**Material shown**
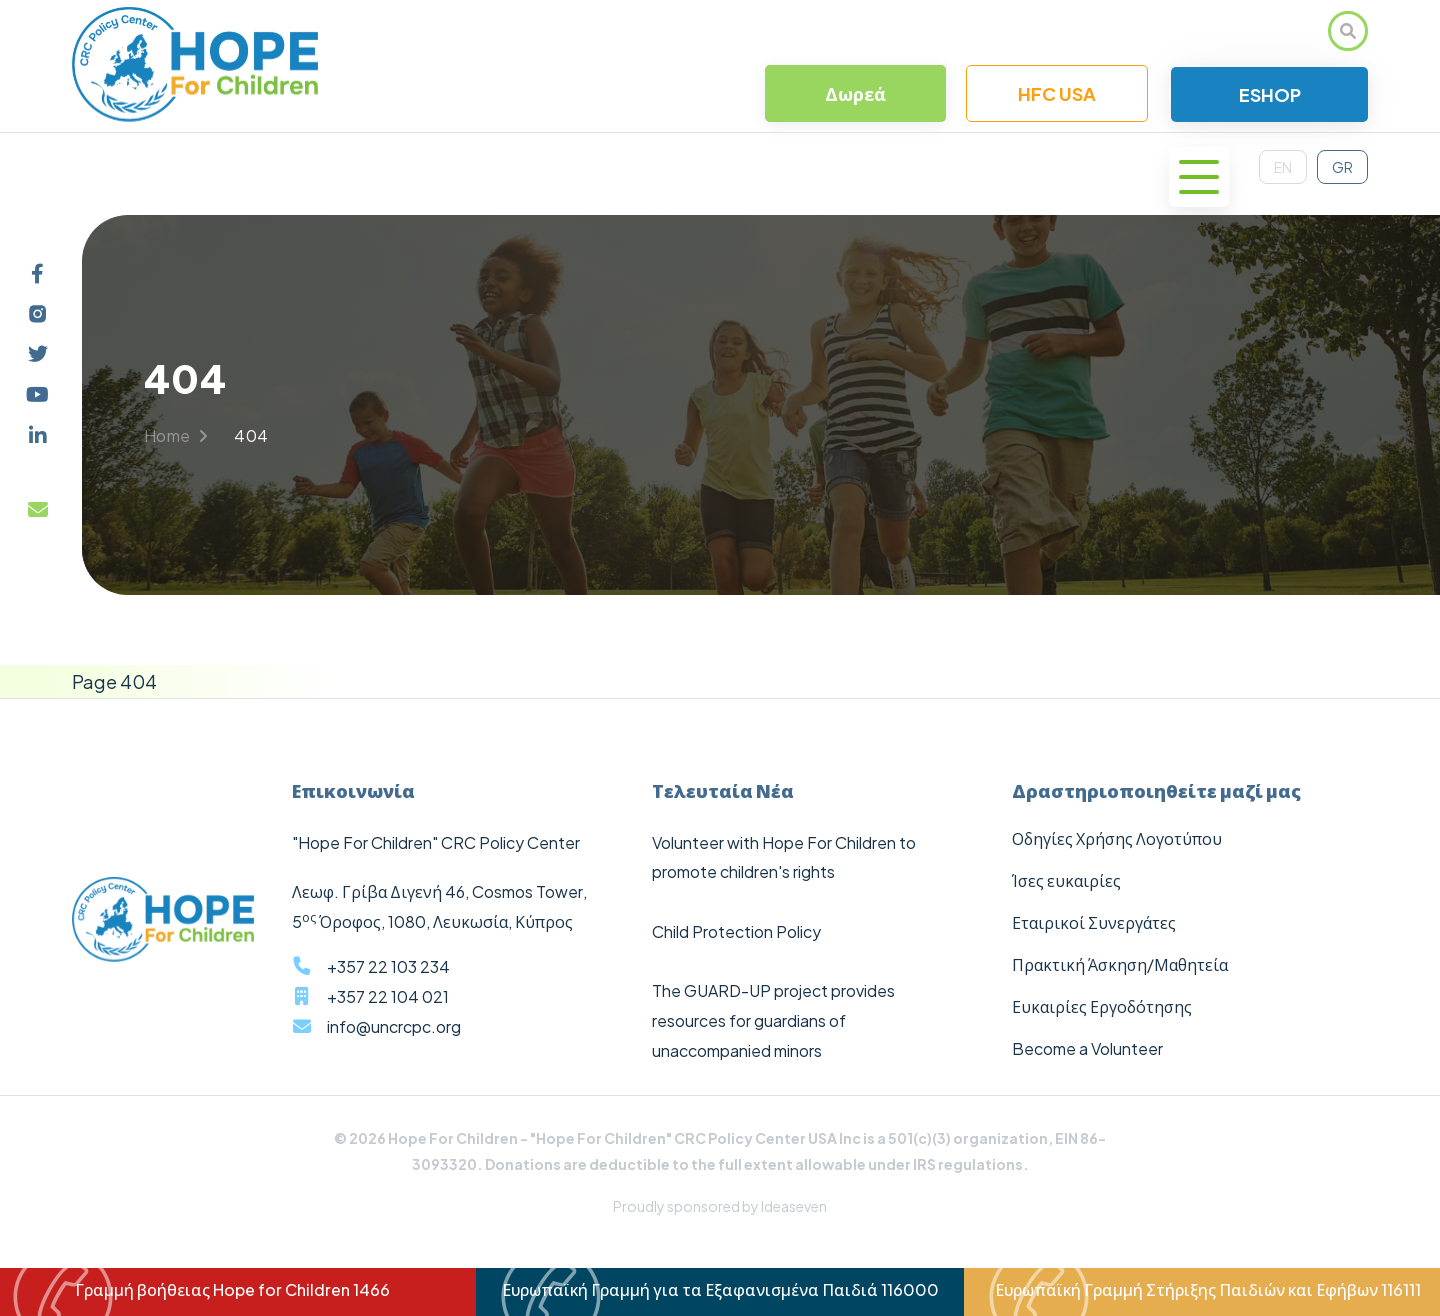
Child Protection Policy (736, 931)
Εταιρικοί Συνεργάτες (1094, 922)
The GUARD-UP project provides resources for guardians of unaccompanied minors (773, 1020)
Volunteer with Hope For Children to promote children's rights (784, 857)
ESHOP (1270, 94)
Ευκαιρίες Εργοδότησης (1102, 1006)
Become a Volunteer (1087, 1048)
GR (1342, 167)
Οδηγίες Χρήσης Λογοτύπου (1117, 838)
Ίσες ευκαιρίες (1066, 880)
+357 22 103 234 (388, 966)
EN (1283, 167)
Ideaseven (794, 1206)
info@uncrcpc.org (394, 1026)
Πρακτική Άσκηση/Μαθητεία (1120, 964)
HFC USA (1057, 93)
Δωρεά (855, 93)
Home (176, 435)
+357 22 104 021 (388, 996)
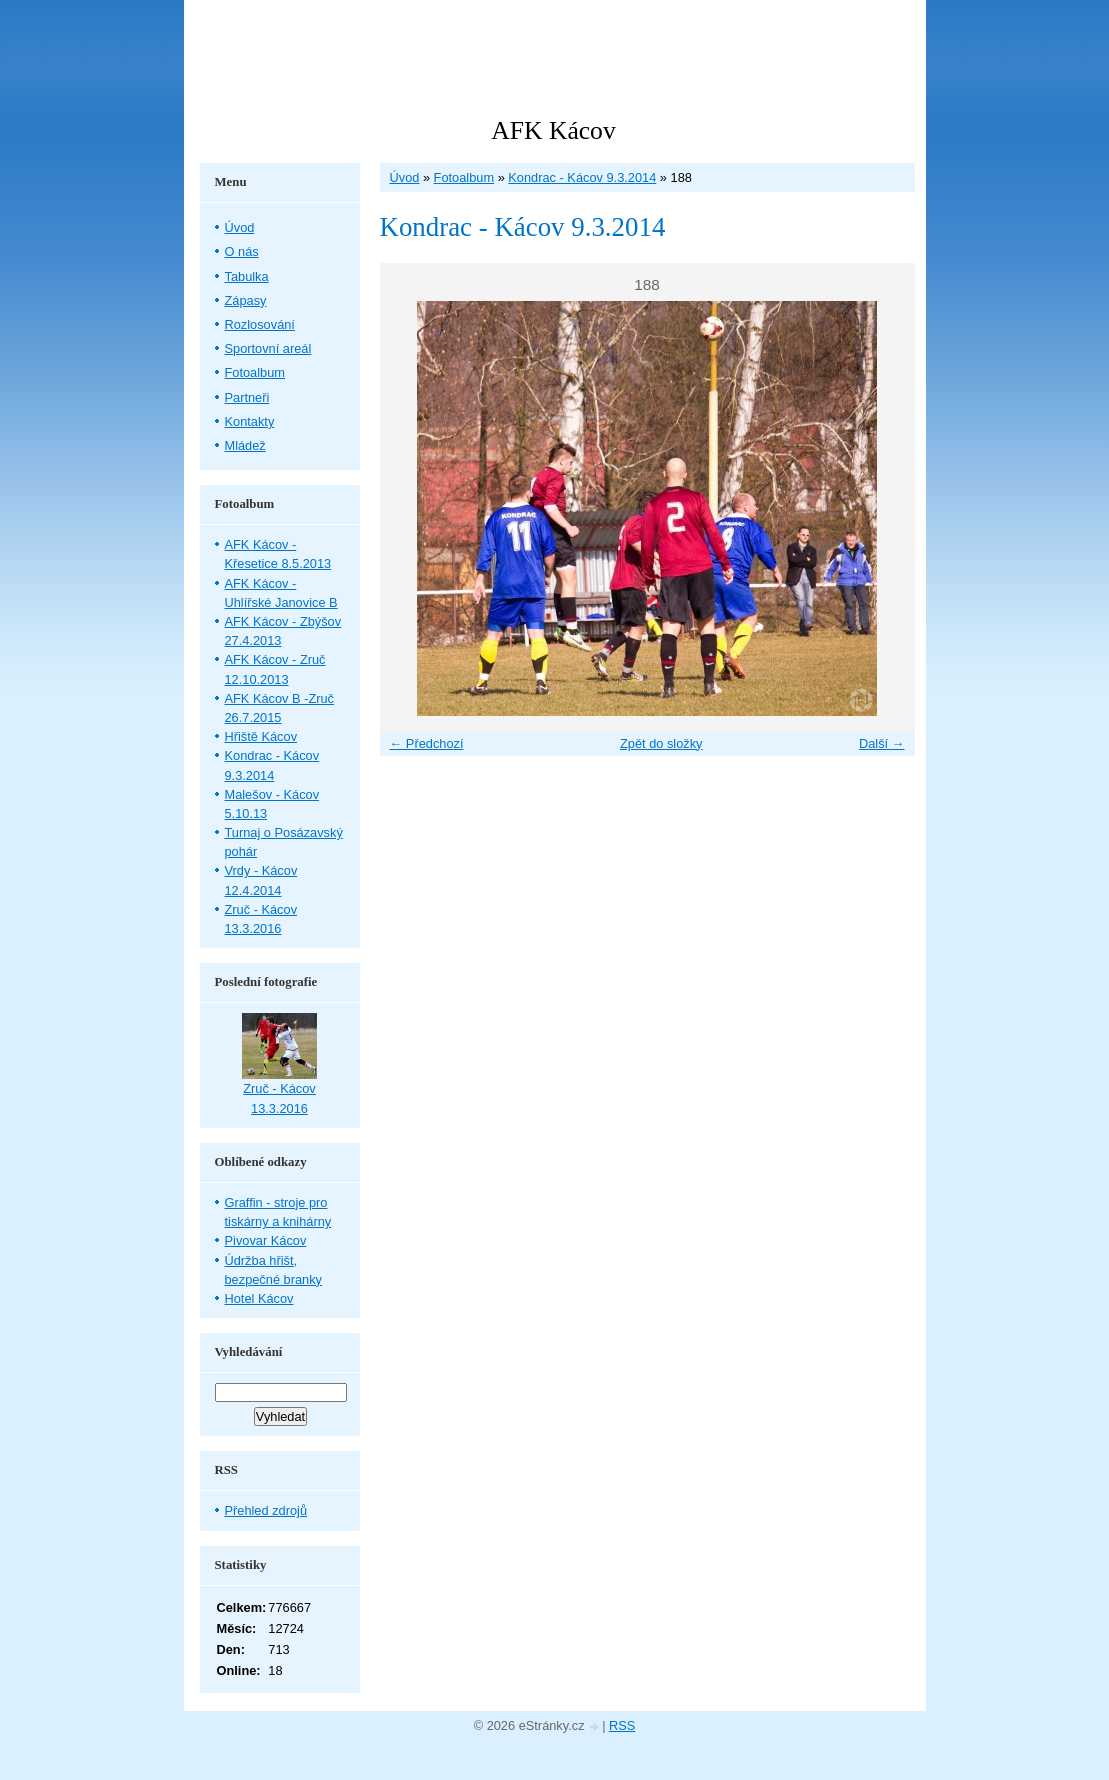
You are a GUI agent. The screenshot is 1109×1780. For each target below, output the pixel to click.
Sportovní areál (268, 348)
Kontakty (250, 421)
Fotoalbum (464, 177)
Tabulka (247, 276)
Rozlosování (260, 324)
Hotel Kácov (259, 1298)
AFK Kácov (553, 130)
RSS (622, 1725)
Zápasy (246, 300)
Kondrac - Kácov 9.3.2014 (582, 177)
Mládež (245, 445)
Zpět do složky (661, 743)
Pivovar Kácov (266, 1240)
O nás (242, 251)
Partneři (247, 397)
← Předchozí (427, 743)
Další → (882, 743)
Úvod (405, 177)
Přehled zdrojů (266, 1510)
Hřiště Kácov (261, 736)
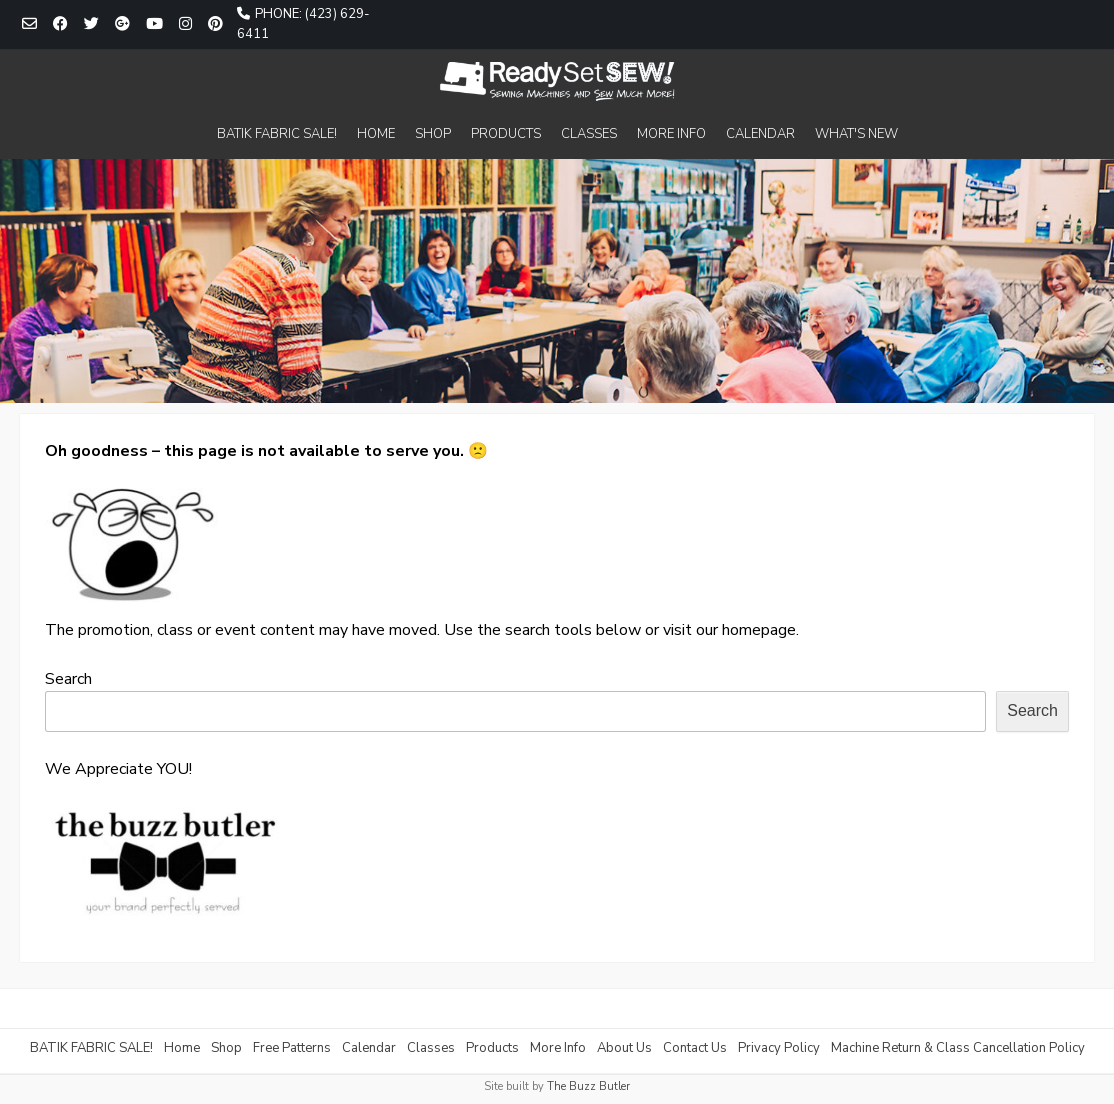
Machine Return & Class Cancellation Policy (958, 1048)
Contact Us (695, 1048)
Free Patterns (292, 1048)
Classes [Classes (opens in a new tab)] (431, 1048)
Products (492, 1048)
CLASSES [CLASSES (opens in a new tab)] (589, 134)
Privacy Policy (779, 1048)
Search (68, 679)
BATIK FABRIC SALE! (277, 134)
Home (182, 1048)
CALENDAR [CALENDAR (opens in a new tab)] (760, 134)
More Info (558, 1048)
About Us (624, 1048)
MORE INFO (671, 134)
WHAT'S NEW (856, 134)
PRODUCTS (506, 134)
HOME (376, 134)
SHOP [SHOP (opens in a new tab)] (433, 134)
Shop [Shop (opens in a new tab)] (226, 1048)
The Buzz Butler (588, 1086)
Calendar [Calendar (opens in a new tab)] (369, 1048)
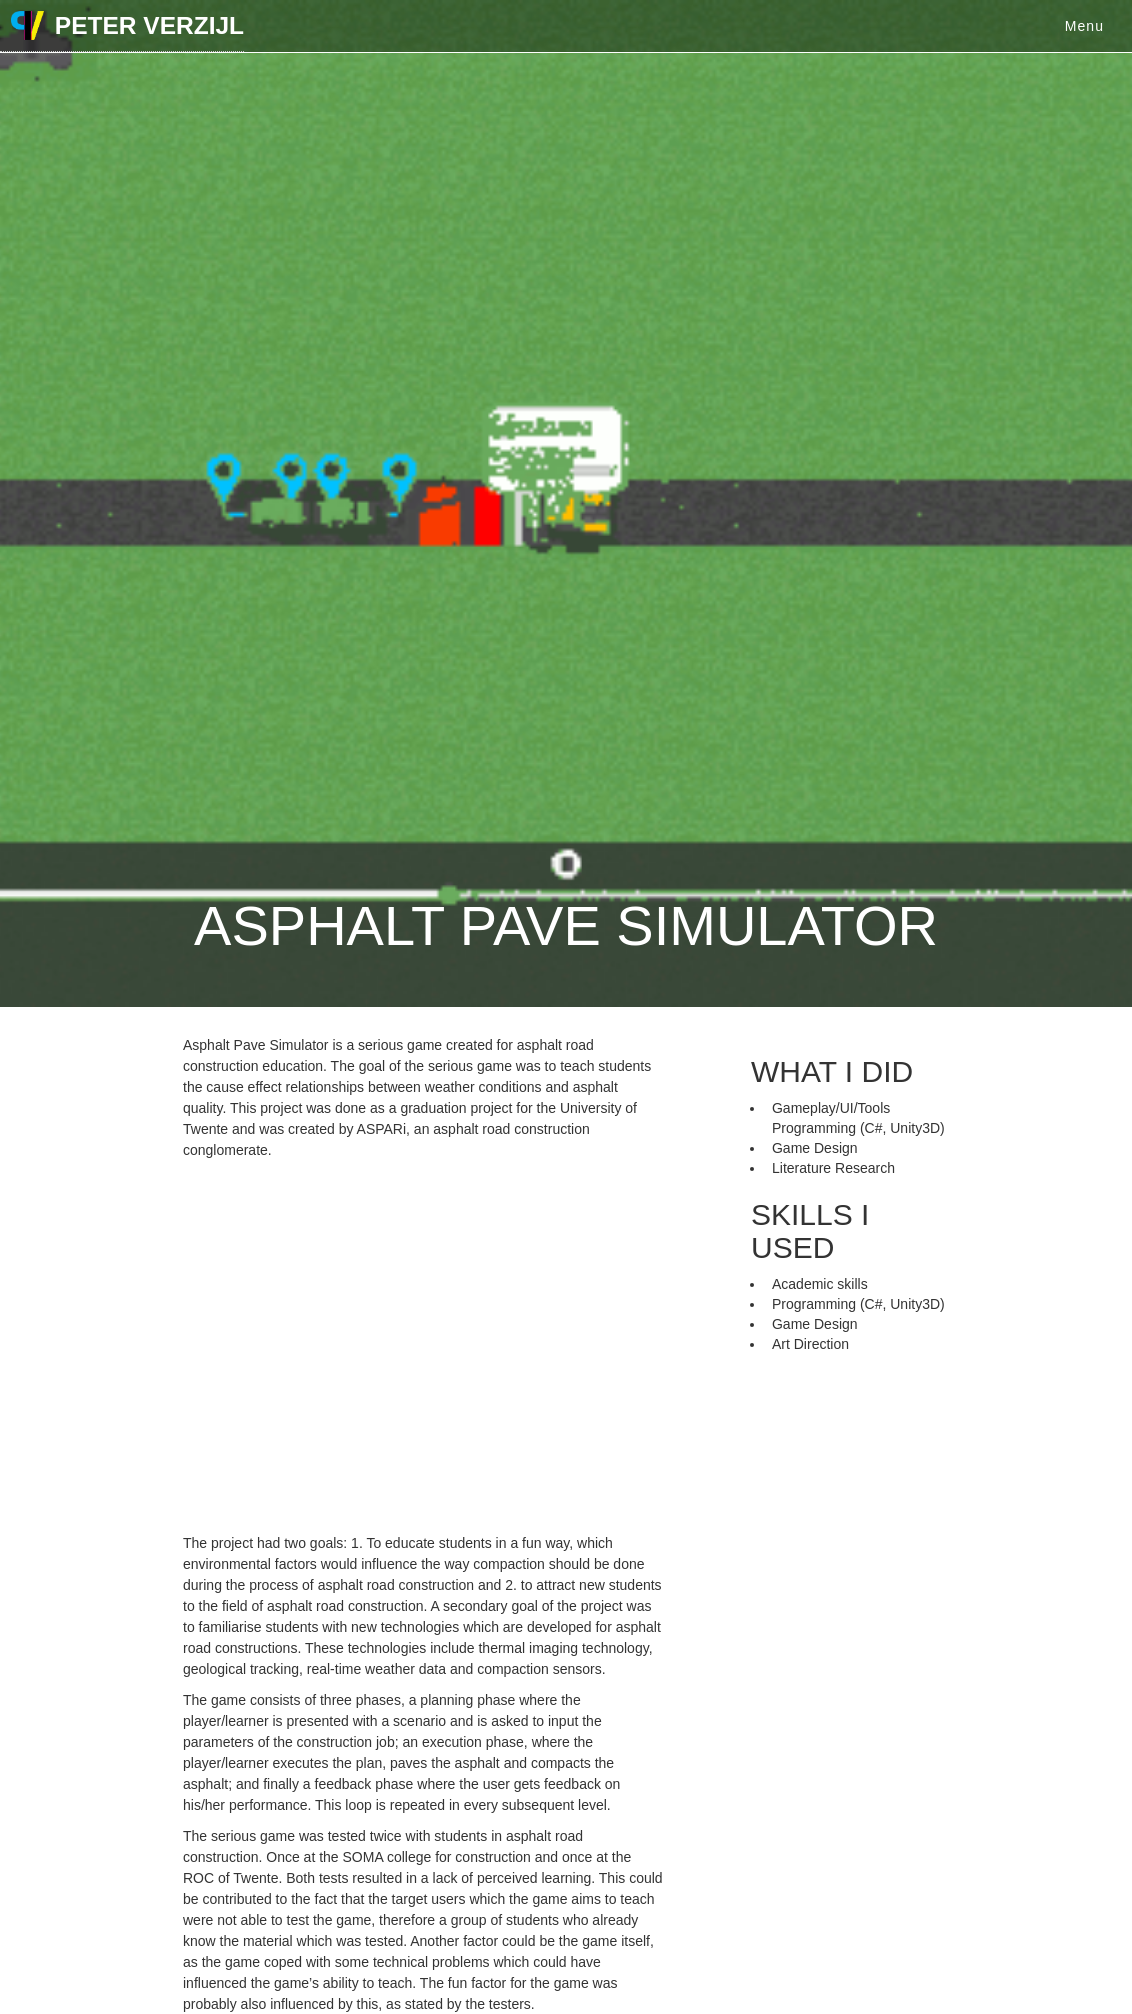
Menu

**Given instruction**
Copy out every line of the records above word for word, leaving out the pictures.

**Response for this exercise**
Child Protection Policy (736, 931)
Εταιρικοί Συνεργάτες (1094, 922)
The GUARD-UP project provides resources for guardians of unaccompanied minors (773, 1020)
Volunteer with Hope For Children to promote children's rights (784, 857)
ESHOP (1270, 94)
Ευκαιρίες Εργοδότησης (1102, 1006)
Become a Volunteer (1087, 1048)
GR (1342, 167)
Οδηγίες Χρήσης Λογοτύπου (1117, 838)
Ίσες ευκαιρίες (1066, 880)
+357 22 103 234 (388, 966)
EN (1283, 167)
Ideaseven (794, 1206)
info@uncrcpc.org (394, 1026)
Πρακτική Άσκηση/Μαθητεία (1120, 964)
HFC USA (1057, 93)
Δωρεά (855, 93)
Home (176, 435)
+357 22 104 021 (388, 996)
You are a GUI agent. The screenshot is 1109×1780. For each target below, output the pixel to click.
Sportovní areál (268, 348)
Kontakty (250, 421)
Fotoalbum (464, 177)
Tabulka (247, 276)
Rozlosování (260, 324)
Hotel Kácov (259, 1298)
AFK Kácov (553, 130)
RSS (622, 1725)
Zápasy (246, 300)
Kondrac - Kácov 9.3.2014 (582, 177)
Mládež (245, 445)
Zpět do složky (661, 743)
Pivovar Kácov (266, 1240)
O nás (242, 251)
Partneři (247, 397)
← Předchozí (427, 743)
Další → (882, 743)
Úvod (405, 177)
Přehled zdrojů (266, 1510)
Hřiště Kácov (261, 736)
Machine Return & Class Cancellation Policy (958, 1048)
Contact Us (695, 1048)
Free Patterns (292, 1048)
Classes [Classes (opens in a new tab)] (431, 1048)
Products (492, 1048)
CLASSES [CLASSES (opens in a new tab)] (589, 134)
Privacy Policy (779, 1048)
Search (68, 679)
BATIK FABRIC SALE! (277, 134)
Home (182, 1048)
CALENDAR [CALENDAR (opens in a new tab)] (760, 134)
More Info (558, 1048)
About Us (624, 1048)
MORE INFO (671, 134)
WHAT'S NEW (856, 134)
PRODUCTS (506, 134)
HOME (376, 134)
SHOP [SHOP (opens in a new tab)] (433, 134)
Shop [Shop (opens in a new tab)] (226, 1048)
The Buzz Butler (588, 1086)
Calendar [Calendar (opens in a new tab)] (369, 1048)
Menu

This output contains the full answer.